お互いの仕事の内容もわかるようになってきて、秀さんは仕事の合間にもLINEが来る。
「えーー?!ゆきンこさん1人でそれ全部やってるんですか?すごい!優秀なんですね」
「社外に人脈を持つって、なかなかできないことです。素晴らしいですね」
「誰にでもできることじゃない。ゆきンこさんが優秀だからできるんです」
「美人だし人付き合いも上手いし、知識が豊富で納期厳守で仕事が早い」
よくそんなに褒めるポイント見つけるなぁ。
「暇な管理職なもんでw」
と秀さんは言いますが、この時期、事業報告や人事評価などなど、面倒な仕事が詰まっているはず。
「暇なのは部下が出さなきゃいけない提出物を出してないから、待たされてるだけでしょ?」
と返すと、
「よくお分かりですね♪」
と嬉しそう。
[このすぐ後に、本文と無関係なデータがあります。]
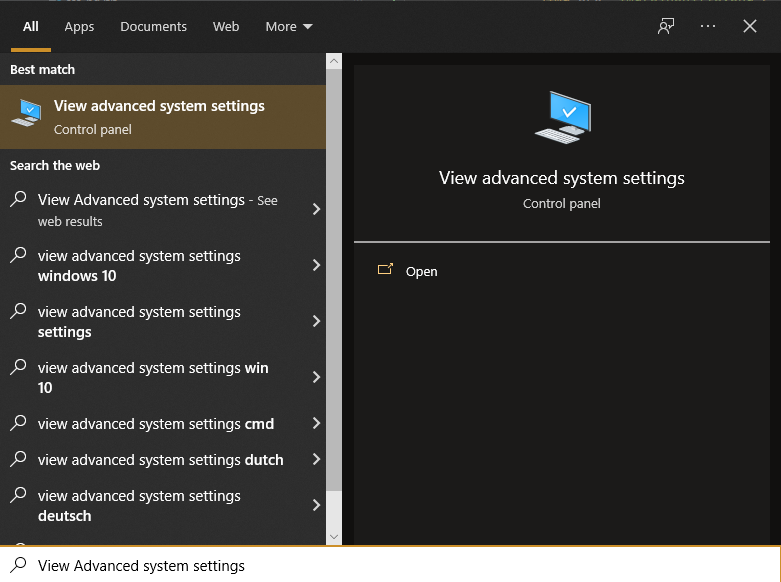
Task: Expand arrow for 'See web results' suggestion
Action: coord(316,209)
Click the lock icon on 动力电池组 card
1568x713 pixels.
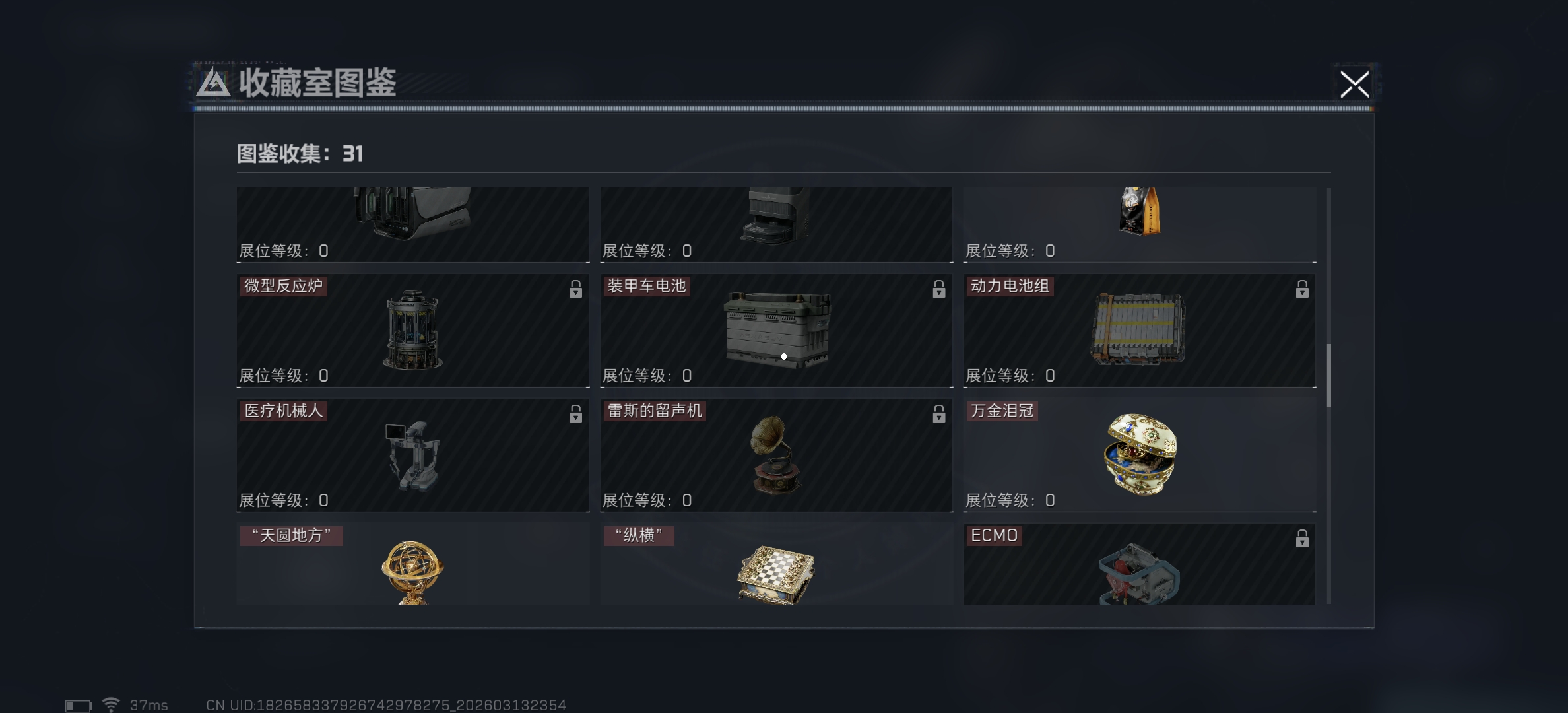(1301, 289)
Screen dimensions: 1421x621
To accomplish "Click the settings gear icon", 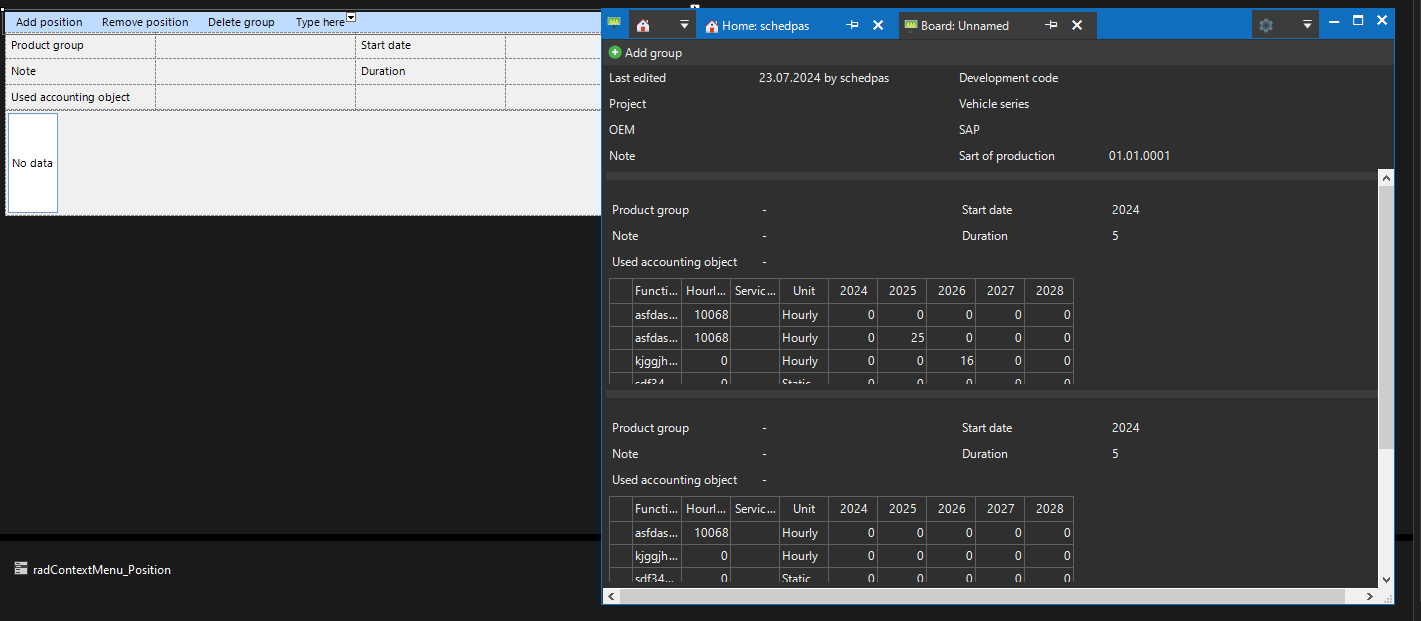I will 1266,25.

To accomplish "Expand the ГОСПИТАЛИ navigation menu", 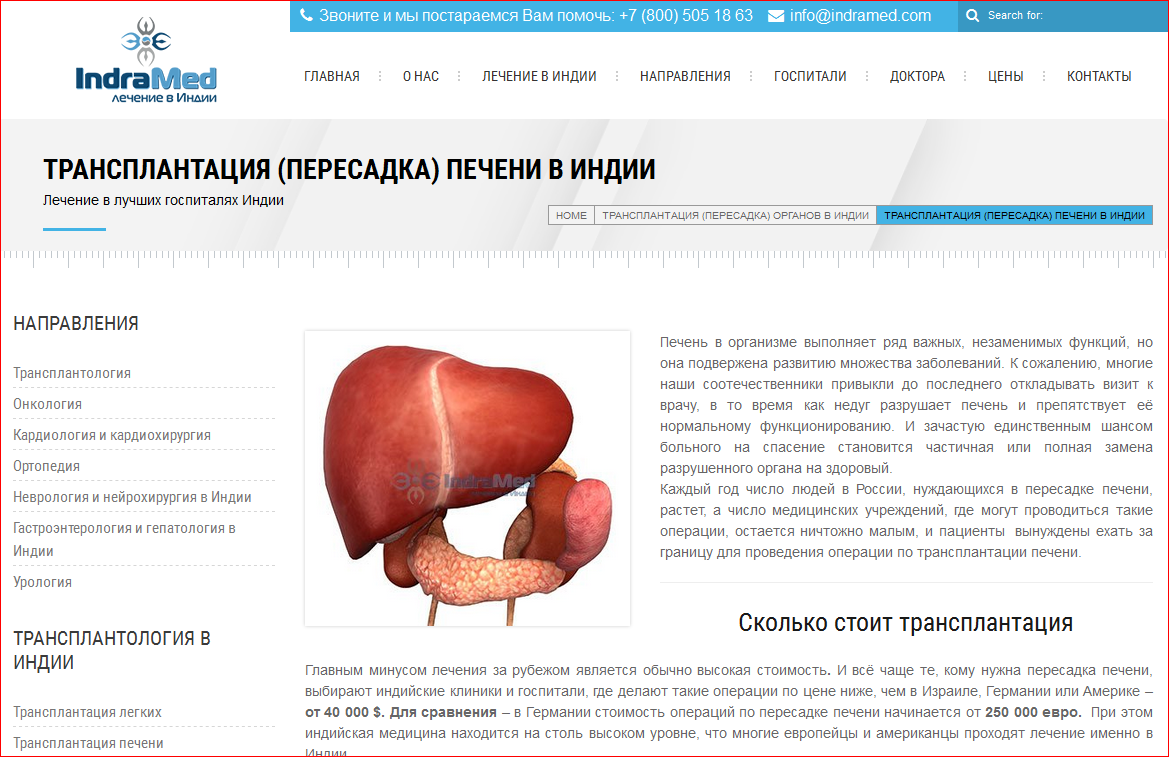I will [810, 76].
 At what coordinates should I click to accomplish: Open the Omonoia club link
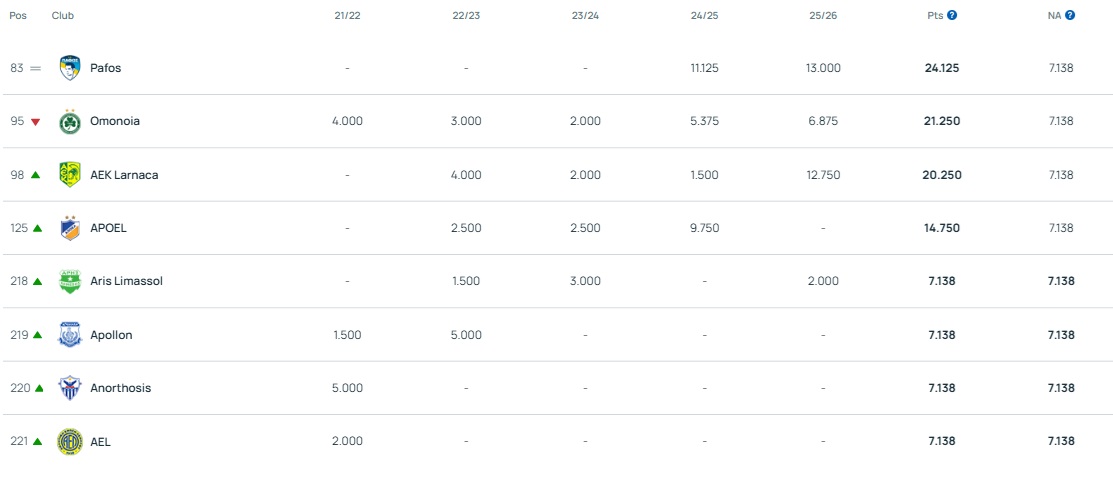tap(115, 121)
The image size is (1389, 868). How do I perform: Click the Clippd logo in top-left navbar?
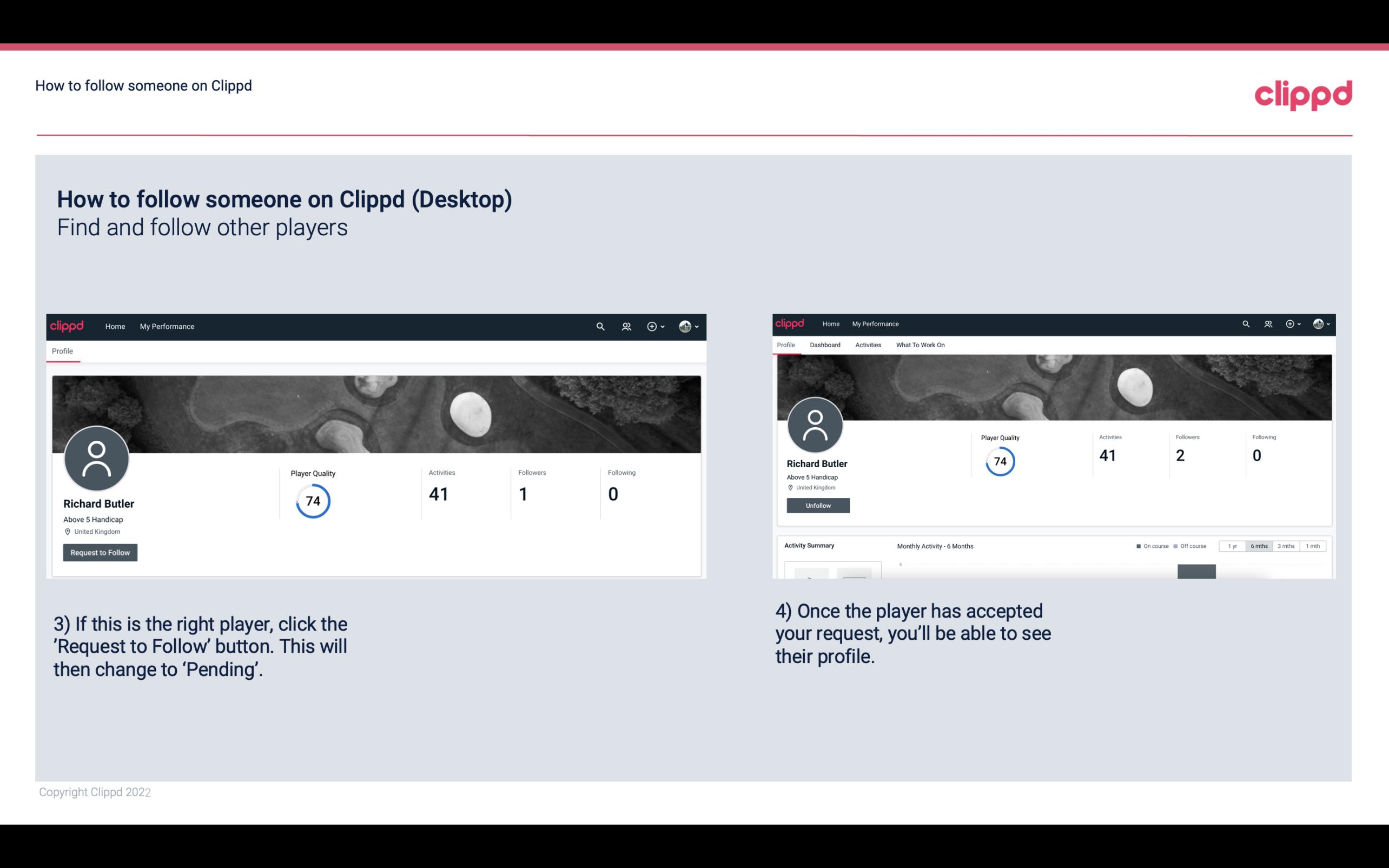pos(66,327)
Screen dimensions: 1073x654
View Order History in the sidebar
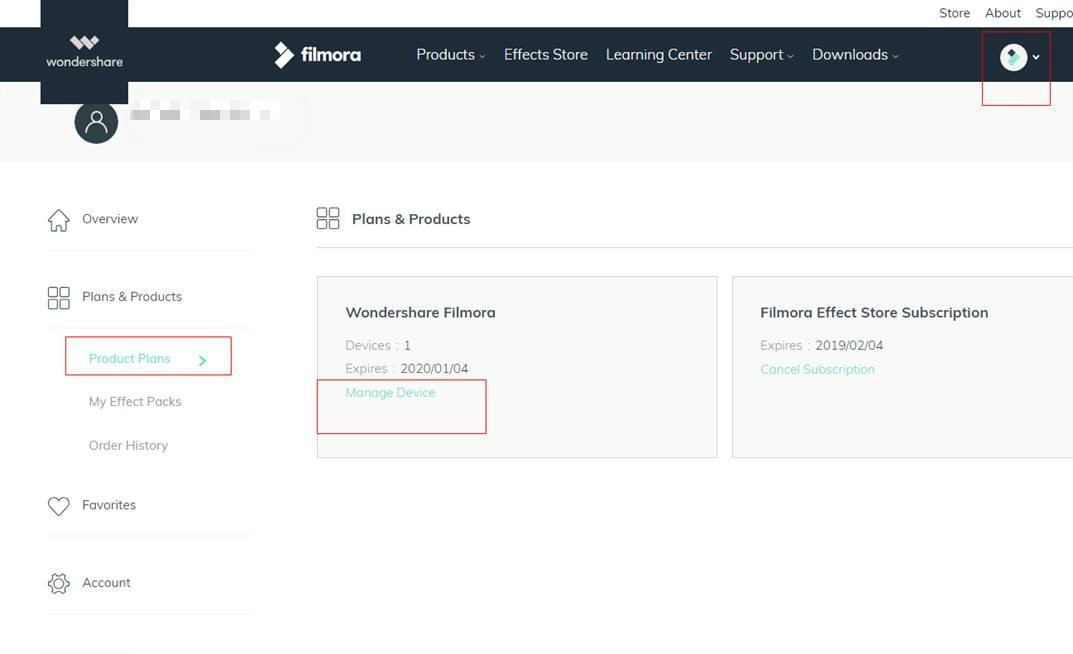(x=128, y=445)
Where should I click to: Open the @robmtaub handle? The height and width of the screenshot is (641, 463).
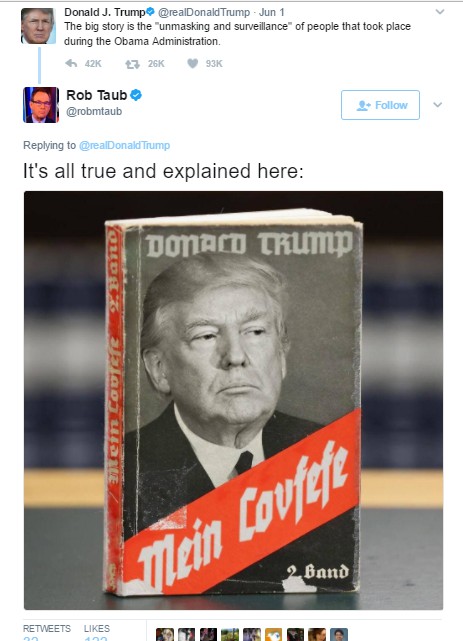coord(94,112)
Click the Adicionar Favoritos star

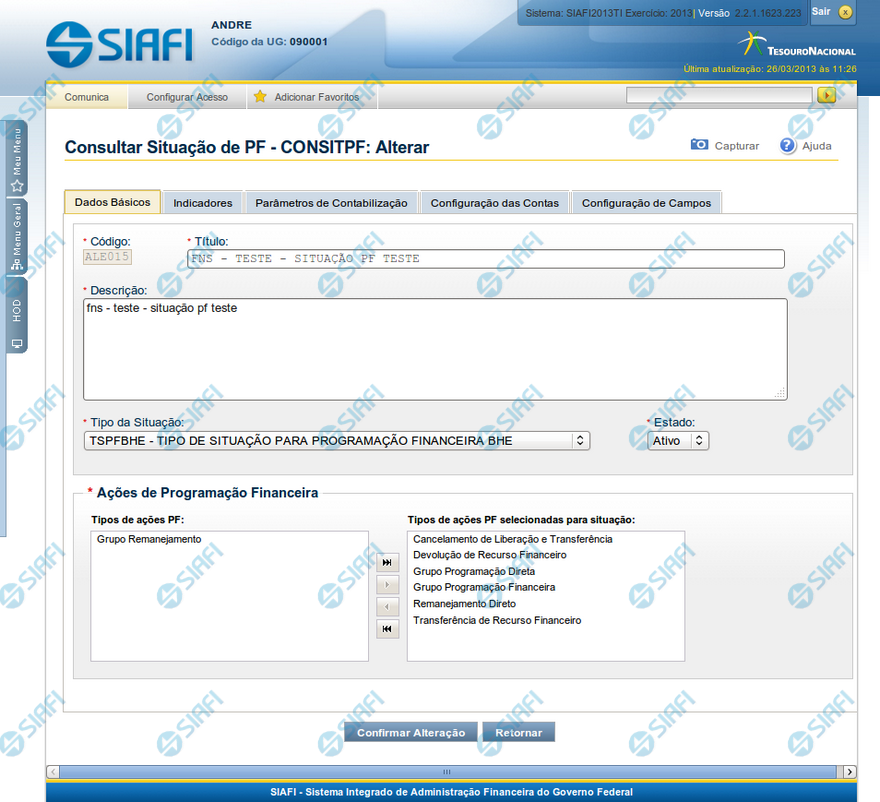[260, 97]
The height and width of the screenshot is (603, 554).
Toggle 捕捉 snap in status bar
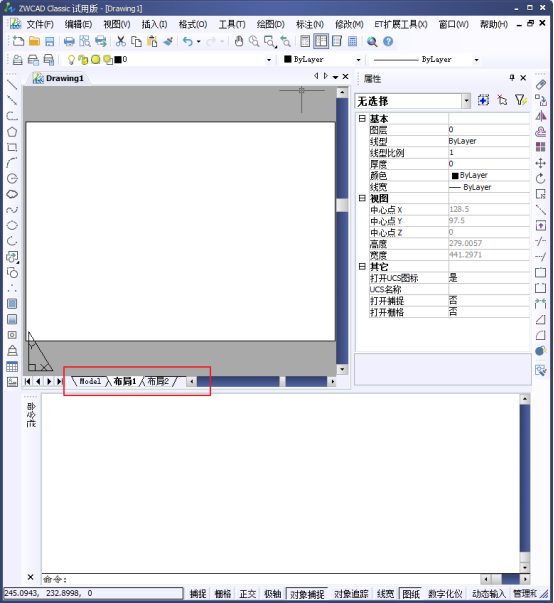198,594
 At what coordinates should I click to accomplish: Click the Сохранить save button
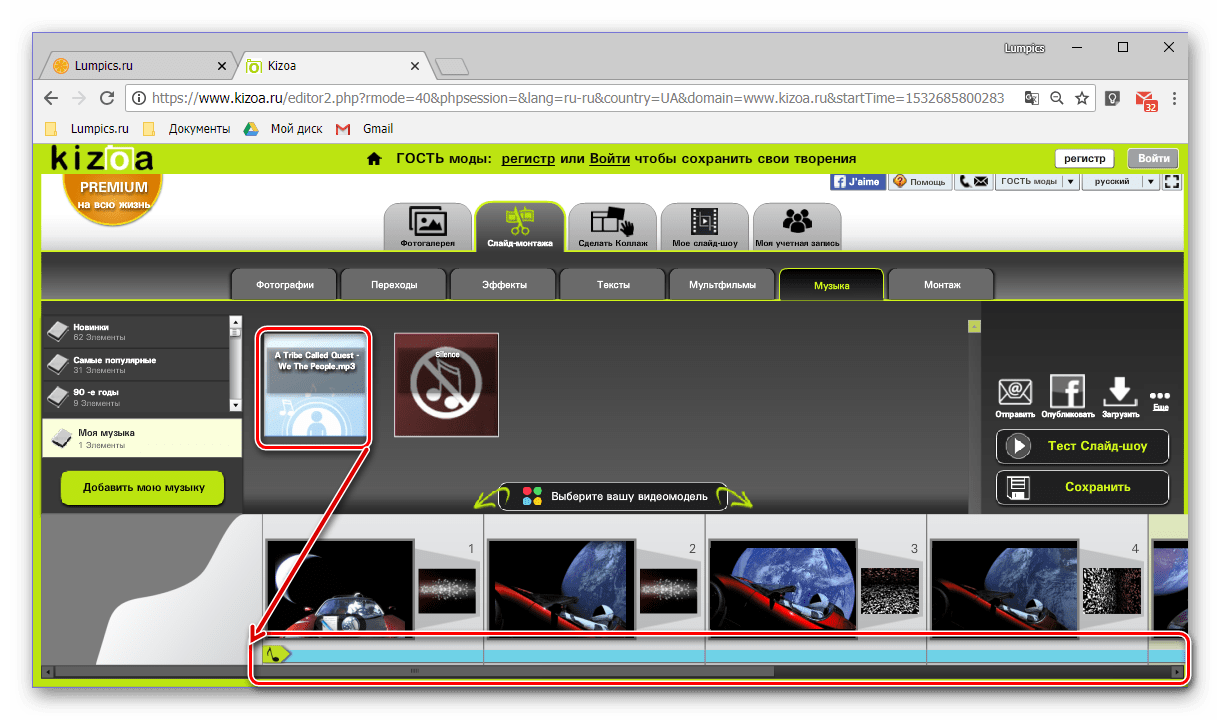click(x=1082, y=487)
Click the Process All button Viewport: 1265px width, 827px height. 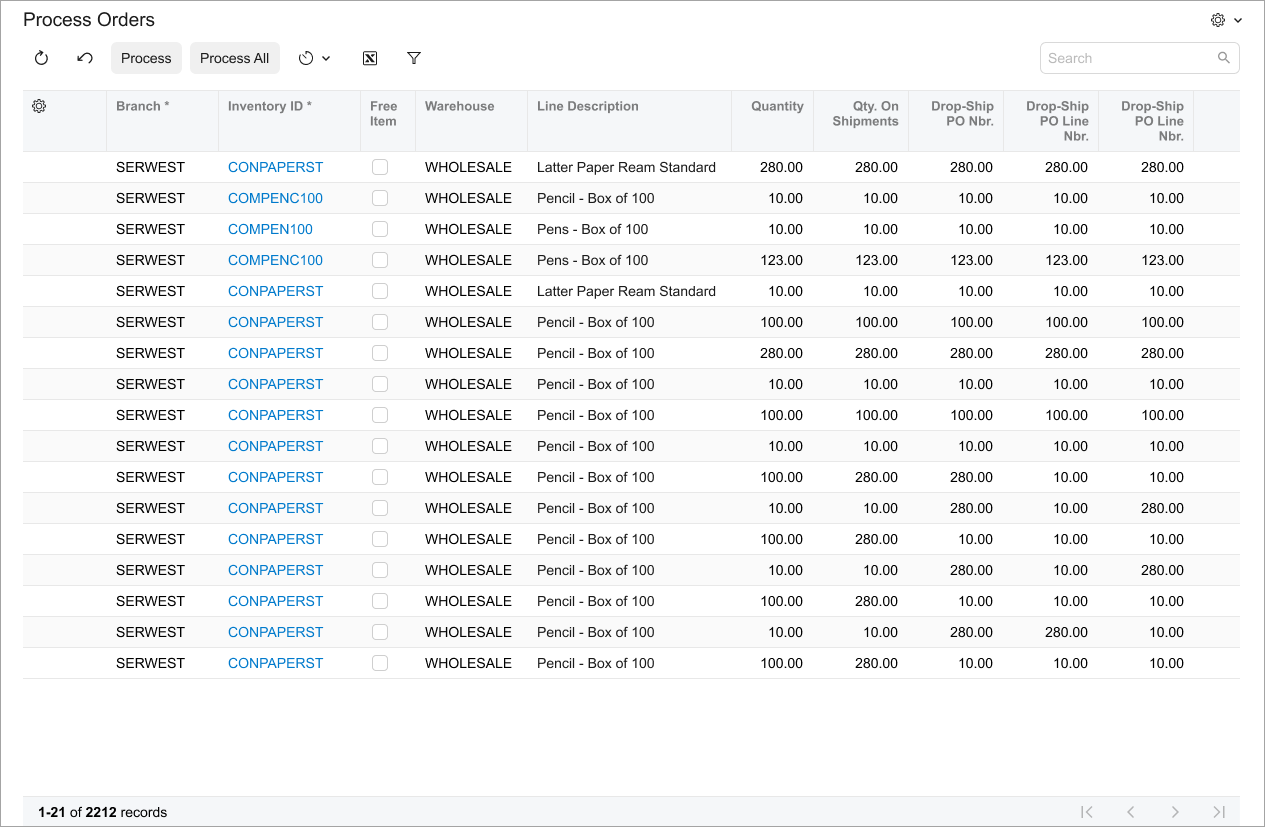pyautogui.click(x=234, y=58)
あたりだった?
そして、またベタ褒めしてくる。
仕事がパンパンに詰まっていて、気が張っている昼前にきたLINE。
「依頼した資料は無事に届きましたか?怖い顔していたら美人が台無しですよ。笑顔で頑張ってください」
「なんでブスッとした顔で仕事してるってわかったんですか?」
と返すと
「昨日、私に言ったでしょ、部下が出さなきゃいけない提出物を出さないのでは?って。アレ、ゆきンこさんも同じなのかなと思って」
秀さんにとって、苦労をわかってもらえるってことが。気持ちいいんだろうなぁ。
褒めてくれるおかげで、今私は機嫌がいい。
だから、忙しい作業をしている中でも、次の企画がポンポン浮かんでくる。
調子がいい。
私の納期厳守で、できて当たり前の仕事をこんなふうに褒めてやる気にさせるなんて、秀さんは部下のことも褒めるんだろうなぁ。管理職の能力すごいと思う。
「ゆきンこさんのように締め切り前にビシッと出してくれる優秀で、マネジメントができる部下がいたら助かるんだけどなぁ。」
こうやって日を追う毎に、私の興味を惹きつける。誉め殺しで手懐ける作戦だよね、きっと。